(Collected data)
┏━━

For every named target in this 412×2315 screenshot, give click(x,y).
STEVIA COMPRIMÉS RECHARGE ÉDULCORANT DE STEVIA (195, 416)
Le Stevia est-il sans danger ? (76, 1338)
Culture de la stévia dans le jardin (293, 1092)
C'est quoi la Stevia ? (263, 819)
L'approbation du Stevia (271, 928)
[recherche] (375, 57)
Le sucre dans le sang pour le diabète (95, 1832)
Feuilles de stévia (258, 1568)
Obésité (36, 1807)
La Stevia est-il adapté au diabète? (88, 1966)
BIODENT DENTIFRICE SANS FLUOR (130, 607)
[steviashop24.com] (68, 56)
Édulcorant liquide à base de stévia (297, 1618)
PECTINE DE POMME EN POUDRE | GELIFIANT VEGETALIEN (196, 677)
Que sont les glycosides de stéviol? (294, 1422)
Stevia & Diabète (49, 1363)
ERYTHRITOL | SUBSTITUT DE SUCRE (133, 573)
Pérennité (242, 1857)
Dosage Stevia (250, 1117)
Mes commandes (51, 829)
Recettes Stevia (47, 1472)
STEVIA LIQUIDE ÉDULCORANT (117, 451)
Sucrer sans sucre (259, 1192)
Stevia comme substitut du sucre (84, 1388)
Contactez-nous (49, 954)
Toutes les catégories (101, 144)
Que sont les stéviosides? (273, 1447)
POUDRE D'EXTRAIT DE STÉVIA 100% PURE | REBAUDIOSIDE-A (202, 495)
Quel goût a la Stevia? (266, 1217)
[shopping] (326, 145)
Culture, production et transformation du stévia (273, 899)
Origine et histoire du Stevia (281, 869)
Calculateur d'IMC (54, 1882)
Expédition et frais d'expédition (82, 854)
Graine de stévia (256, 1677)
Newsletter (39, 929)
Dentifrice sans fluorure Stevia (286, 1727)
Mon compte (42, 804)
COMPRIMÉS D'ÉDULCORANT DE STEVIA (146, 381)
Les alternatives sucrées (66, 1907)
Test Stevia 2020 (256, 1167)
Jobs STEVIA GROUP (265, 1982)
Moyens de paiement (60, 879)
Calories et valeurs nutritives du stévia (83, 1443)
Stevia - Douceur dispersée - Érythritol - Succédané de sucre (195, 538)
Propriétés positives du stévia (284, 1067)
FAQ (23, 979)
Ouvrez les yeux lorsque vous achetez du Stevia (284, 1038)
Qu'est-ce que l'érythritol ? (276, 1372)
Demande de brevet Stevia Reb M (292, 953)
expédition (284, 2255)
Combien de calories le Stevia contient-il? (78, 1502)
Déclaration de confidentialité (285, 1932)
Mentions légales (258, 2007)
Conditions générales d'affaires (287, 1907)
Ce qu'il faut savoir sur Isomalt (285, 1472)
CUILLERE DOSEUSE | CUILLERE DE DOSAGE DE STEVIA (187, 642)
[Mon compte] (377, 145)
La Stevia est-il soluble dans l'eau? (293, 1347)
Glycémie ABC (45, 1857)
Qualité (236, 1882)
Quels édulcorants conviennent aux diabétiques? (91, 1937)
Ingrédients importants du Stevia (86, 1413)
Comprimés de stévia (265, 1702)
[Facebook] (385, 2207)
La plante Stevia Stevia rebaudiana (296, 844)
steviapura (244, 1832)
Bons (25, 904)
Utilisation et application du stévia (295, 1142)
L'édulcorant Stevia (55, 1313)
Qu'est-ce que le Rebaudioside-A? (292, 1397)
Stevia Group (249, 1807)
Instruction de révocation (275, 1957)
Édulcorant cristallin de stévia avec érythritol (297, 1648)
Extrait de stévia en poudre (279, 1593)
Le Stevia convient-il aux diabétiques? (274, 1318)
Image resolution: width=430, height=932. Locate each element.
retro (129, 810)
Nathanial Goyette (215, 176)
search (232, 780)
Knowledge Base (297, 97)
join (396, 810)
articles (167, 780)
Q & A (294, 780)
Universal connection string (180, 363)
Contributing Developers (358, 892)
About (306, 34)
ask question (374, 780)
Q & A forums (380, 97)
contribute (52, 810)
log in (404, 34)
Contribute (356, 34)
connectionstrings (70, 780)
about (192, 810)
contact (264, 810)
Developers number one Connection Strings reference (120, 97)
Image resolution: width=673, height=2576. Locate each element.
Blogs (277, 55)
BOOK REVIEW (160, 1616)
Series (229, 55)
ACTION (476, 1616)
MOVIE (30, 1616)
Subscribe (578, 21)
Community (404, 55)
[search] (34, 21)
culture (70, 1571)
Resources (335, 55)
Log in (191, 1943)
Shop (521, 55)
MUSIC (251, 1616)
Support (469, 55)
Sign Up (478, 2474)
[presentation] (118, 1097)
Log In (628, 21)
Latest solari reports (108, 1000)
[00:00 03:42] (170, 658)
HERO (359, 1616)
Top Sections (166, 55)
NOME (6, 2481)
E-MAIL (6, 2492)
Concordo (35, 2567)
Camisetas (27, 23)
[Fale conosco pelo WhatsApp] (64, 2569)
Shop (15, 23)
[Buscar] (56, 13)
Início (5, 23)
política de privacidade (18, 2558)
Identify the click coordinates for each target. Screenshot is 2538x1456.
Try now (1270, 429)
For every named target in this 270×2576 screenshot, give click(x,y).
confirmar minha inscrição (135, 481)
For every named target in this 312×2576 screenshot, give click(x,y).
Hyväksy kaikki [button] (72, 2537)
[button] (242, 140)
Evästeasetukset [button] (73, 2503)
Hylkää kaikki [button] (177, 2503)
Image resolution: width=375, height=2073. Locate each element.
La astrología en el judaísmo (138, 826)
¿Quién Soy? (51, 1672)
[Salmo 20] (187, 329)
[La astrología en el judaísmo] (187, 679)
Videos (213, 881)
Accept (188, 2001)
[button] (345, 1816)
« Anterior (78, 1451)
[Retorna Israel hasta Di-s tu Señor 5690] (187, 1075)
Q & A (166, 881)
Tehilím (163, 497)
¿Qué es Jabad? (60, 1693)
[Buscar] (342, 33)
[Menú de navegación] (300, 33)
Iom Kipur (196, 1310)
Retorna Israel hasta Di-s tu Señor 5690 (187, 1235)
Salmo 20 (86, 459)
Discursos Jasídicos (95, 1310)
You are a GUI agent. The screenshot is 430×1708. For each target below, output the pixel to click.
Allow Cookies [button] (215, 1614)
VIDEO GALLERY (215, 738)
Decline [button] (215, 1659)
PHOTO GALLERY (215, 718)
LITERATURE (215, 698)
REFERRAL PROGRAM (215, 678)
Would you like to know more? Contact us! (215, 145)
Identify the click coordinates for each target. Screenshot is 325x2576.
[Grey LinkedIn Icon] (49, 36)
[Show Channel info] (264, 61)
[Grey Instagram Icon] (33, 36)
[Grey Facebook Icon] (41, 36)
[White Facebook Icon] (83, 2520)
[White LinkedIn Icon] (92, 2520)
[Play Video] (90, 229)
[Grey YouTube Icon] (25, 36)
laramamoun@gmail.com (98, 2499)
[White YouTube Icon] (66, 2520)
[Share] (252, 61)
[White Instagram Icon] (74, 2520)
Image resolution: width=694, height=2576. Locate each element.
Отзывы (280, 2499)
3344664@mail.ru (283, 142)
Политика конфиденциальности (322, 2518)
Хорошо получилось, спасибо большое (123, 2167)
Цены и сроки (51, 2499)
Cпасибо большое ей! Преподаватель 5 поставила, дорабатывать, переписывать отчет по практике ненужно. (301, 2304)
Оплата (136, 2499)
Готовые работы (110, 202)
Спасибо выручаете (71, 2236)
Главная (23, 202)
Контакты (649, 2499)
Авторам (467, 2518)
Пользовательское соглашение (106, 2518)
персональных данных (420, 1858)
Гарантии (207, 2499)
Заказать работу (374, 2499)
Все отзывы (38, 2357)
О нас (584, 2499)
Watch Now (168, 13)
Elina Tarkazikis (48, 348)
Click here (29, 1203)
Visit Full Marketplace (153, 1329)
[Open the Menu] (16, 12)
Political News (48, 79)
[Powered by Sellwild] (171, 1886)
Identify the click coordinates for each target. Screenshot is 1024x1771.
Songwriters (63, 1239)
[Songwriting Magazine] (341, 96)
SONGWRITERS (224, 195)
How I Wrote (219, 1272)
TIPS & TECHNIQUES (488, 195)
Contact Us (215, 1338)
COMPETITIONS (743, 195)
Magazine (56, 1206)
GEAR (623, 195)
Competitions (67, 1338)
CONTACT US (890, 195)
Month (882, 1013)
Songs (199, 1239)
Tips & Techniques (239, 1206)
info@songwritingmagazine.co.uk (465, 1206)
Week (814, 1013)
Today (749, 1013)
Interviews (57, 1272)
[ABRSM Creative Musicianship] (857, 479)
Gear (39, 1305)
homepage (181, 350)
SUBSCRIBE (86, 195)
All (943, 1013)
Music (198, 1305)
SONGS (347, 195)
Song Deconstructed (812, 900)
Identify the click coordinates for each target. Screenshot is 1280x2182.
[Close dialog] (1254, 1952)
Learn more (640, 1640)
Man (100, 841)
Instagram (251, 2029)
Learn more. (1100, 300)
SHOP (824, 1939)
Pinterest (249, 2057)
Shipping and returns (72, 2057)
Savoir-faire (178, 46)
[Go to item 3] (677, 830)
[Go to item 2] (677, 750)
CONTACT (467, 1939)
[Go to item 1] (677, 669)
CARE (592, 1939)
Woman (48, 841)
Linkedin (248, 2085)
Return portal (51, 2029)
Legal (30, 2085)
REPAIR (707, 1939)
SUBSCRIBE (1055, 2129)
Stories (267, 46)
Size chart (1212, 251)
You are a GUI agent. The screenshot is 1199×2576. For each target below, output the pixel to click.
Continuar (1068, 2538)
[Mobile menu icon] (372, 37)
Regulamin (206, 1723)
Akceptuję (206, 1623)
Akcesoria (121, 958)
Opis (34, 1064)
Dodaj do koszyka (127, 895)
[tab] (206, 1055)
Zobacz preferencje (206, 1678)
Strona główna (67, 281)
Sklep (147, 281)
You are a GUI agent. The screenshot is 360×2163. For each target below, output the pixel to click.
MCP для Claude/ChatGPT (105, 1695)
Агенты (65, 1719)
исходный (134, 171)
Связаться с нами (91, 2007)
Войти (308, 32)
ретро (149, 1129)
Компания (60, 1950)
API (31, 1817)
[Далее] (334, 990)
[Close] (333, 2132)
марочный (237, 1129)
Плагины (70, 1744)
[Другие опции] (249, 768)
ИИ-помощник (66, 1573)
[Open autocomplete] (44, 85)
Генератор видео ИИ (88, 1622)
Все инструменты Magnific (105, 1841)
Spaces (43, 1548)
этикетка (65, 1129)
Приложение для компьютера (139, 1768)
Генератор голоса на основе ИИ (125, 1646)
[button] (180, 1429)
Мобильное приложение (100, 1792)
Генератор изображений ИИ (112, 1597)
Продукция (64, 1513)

┗━━

**Exercise brief**
Wherever the string "hasta" is found in the entries, copy the line it sits in.

**Response area**
[Retorna Israel hasta Di-s tu Señor 5690] (187, 1075)
Retorna Israel hasta Di-s tu Señor 5690 (187, 1235)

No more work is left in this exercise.